Paper Summary

The Black Revolution on Campus: The Montreal-Trinidadian Axis

Sat, April 14, 8:15 to 9:45am, Vancouver Convention Centre, Floor: Second Level, West Room 208&209

Abstract

Black students organized protests on nearly two hundred college campuses across the United States in 1968 and 1969, and continued to organize to a lesser extent into the early 1970s. This dramatic explosion of militant activism set in motion a period of conflict, crackdown, negotiation, and reform that profoundly transformed college life. At stake was the very mission of higher education.
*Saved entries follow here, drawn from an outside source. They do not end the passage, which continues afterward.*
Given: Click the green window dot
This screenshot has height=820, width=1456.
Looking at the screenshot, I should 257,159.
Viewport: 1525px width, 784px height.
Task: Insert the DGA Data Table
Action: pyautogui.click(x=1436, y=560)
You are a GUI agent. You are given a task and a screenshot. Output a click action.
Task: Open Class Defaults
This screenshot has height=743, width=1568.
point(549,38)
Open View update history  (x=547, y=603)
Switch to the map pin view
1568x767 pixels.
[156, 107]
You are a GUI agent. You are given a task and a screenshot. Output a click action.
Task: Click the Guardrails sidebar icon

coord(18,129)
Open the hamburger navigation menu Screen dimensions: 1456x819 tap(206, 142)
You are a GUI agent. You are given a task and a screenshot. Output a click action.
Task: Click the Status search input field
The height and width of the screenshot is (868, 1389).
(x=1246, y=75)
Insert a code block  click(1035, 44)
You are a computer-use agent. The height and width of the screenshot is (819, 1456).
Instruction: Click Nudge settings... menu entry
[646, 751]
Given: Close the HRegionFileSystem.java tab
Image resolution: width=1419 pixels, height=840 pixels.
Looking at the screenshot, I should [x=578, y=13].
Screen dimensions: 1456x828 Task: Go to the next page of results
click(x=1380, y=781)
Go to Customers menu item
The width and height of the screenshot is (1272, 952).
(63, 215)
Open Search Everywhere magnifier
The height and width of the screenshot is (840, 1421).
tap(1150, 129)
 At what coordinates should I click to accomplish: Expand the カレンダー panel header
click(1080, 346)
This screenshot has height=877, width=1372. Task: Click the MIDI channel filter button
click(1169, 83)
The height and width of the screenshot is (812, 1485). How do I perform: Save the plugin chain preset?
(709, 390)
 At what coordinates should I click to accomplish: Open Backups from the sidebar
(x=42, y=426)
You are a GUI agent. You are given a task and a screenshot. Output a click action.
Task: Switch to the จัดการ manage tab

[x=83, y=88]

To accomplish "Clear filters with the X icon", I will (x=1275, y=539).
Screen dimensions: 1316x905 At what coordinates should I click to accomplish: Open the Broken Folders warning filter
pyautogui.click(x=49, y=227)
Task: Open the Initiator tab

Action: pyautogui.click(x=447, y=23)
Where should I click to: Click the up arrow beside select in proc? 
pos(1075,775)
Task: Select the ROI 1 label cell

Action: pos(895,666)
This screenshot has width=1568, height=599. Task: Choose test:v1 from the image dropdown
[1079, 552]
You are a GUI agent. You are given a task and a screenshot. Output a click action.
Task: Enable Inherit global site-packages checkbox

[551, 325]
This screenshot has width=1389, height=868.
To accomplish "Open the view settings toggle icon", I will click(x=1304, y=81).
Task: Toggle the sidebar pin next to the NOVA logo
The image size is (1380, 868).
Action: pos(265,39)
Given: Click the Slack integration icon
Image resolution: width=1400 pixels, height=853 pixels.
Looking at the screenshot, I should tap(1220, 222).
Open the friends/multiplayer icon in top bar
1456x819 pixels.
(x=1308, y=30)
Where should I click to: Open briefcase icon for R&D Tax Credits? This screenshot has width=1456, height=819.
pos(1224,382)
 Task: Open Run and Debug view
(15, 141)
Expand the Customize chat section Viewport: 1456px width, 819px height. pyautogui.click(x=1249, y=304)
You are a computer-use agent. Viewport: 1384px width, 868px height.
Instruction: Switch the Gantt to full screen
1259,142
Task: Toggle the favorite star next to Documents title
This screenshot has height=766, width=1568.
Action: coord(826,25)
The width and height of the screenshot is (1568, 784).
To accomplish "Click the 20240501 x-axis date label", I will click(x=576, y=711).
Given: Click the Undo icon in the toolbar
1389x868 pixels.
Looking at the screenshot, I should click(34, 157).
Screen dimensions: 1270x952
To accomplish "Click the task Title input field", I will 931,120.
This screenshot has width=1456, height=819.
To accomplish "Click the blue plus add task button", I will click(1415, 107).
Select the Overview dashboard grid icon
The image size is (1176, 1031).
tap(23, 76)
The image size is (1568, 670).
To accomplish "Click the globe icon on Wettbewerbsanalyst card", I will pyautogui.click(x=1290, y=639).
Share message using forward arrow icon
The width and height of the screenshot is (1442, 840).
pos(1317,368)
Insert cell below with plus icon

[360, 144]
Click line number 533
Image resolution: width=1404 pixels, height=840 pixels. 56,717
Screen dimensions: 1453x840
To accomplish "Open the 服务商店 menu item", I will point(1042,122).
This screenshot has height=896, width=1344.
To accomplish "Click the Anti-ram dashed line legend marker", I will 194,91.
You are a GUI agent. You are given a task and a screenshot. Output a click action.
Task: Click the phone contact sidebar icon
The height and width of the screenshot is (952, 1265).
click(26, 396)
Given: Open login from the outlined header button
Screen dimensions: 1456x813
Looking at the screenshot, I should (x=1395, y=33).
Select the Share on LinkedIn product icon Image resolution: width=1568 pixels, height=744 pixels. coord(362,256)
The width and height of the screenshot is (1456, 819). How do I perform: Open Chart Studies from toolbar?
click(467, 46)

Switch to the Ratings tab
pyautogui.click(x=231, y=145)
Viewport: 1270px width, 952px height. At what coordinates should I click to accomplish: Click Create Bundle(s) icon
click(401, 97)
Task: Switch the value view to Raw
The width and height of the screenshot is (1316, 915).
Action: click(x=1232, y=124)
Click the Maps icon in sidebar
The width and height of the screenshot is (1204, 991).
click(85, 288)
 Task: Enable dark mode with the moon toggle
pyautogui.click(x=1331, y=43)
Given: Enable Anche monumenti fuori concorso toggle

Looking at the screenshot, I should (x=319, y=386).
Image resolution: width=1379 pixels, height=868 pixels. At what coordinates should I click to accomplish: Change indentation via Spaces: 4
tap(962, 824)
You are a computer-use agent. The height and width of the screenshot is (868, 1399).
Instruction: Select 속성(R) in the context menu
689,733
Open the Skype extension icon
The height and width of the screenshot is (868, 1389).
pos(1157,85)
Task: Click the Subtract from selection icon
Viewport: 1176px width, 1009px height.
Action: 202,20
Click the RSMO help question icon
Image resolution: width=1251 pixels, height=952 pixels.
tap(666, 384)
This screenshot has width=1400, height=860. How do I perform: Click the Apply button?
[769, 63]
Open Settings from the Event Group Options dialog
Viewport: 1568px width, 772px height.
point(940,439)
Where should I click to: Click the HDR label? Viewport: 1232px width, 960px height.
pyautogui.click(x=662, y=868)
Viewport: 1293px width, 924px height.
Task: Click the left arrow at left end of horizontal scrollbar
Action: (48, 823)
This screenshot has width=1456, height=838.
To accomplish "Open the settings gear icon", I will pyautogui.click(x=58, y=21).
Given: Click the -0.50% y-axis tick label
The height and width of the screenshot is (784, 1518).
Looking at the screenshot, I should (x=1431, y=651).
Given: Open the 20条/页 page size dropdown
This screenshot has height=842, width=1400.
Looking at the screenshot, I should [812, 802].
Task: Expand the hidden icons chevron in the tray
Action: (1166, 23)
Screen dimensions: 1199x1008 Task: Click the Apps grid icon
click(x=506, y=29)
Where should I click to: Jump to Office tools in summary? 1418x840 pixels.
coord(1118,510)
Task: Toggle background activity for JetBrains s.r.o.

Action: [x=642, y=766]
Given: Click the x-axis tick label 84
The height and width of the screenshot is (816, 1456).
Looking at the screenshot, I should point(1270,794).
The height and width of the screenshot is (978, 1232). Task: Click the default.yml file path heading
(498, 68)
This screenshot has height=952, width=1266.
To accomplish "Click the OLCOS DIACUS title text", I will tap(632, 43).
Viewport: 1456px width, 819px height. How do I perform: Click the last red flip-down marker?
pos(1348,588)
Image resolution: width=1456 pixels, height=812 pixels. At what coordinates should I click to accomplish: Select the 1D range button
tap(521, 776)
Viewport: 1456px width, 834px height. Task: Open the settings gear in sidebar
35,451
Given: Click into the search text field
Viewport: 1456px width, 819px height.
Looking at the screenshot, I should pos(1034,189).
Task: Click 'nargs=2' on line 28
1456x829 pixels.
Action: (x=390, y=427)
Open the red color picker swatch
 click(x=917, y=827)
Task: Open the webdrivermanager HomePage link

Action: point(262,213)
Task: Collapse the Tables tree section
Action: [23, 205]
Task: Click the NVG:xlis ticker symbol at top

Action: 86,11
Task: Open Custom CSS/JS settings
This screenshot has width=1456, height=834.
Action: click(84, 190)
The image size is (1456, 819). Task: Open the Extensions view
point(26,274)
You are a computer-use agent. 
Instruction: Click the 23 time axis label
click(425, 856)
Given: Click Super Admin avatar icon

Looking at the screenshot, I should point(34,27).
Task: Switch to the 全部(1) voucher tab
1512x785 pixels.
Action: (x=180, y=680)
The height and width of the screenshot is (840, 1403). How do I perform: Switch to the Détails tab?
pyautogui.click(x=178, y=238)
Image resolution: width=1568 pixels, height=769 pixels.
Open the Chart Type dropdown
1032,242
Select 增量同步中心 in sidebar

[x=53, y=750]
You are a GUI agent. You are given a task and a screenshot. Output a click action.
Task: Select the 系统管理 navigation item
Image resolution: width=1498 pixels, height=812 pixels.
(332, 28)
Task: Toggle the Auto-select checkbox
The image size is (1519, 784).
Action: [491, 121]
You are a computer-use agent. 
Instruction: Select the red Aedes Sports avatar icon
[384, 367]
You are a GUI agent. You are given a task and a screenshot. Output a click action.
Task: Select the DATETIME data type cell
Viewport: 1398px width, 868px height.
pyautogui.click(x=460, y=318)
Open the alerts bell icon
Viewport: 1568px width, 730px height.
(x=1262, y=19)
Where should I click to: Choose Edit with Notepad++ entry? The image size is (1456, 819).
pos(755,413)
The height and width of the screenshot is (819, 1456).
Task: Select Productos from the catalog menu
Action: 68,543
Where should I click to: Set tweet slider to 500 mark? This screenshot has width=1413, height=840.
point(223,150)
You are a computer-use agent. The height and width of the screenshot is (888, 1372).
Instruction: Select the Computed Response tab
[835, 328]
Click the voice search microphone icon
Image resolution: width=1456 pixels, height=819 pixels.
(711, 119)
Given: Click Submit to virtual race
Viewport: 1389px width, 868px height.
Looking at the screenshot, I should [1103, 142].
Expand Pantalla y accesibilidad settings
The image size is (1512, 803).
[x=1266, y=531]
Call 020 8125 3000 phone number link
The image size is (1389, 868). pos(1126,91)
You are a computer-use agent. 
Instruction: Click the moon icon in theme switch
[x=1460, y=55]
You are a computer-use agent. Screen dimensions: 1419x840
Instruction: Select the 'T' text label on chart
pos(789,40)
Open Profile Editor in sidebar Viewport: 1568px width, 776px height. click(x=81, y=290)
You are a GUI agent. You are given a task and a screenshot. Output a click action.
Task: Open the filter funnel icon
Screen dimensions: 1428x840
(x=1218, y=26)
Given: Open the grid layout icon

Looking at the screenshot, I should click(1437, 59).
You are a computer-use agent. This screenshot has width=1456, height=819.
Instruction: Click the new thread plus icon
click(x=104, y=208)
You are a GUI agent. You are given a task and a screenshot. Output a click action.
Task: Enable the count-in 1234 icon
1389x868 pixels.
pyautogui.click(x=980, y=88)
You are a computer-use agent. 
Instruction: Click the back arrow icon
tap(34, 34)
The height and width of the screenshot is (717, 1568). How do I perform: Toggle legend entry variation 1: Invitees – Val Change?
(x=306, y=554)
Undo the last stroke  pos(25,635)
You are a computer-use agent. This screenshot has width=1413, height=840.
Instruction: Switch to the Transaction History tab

Deeply inspired by the Autobiography of Malcolm X and the charismatic leadership of Stokely Carmichael, yet shaken by the murder of Martin Luther King Jr., Black students were engaged in a redefinition of the civil rights struggle at a time when cities were in flames, hundreds of thousands of young Americans were at war in southeast Asia, and political assassination was commonplace. In essence, they were turning the slogan “black power” into a grassroots social movement. But the black student movement was not limited to the US: it touched the entire African Diaspora, from the continent to England, Mexico, the Caribbean and Canada.
In February 1969, at Sir George Williams University in Montreal, now known as Concordia University, black students staged a two-week sit-in in the computer center, which ended with a police raid, fire and considerable damage. This protest was a signal event in exposing racism in Canada, and had been set in motion by events on campus and in Montreal during the proceeding year. The police arrested 97 people, many of whom were Caribbean nationals. There were various highly publicized contentious trials, including one that became the longest in Quebec’s history. Many students were ultimately expelled from the university and deported to their home countries. The Sir George Williams protest and crackdown became a rallying point for the black power movement in the Caribbean, especially Trinidad. The largest group of arrested students hailed from Trinidad, and many expelled student activists subsequently became important leaders in a black power movement in Trinidad that ultimately challenged the government of Eric Williams. Indeed, there was an attempted coup d’etat in 1970. In contrast to the US, where the black student movement’s goals remained largely confined to the campus, in Trinidad they dovetailed with a broader black power-inspired struggle against the national government.
Still, the links to the United States were important and galvanizing. Trinidadian emigrants Stokely Carmichael and C.L.R. James, in particular, were outsized sources of influence. They had both attended an important black writers conference in Montreal in 1968, and James was back in Trinidad, and allegedly played a role in the coup, in 1970. Carmichael sought to visit various Caribbean islands in 1969 and 1970 but British Commonwealth authorities blocked his plane from entry.
I use a historical methodology to tell this story, and utilize a range of voices and perspectives to grapple with how the fallout of black student radicalism in Canada affected political struggles in the Caribbean. I rely upon an array of printed primary sources, journalistic accounts, and crucially, the papers of the office of the British Commonwealth at Kew Gardens in London.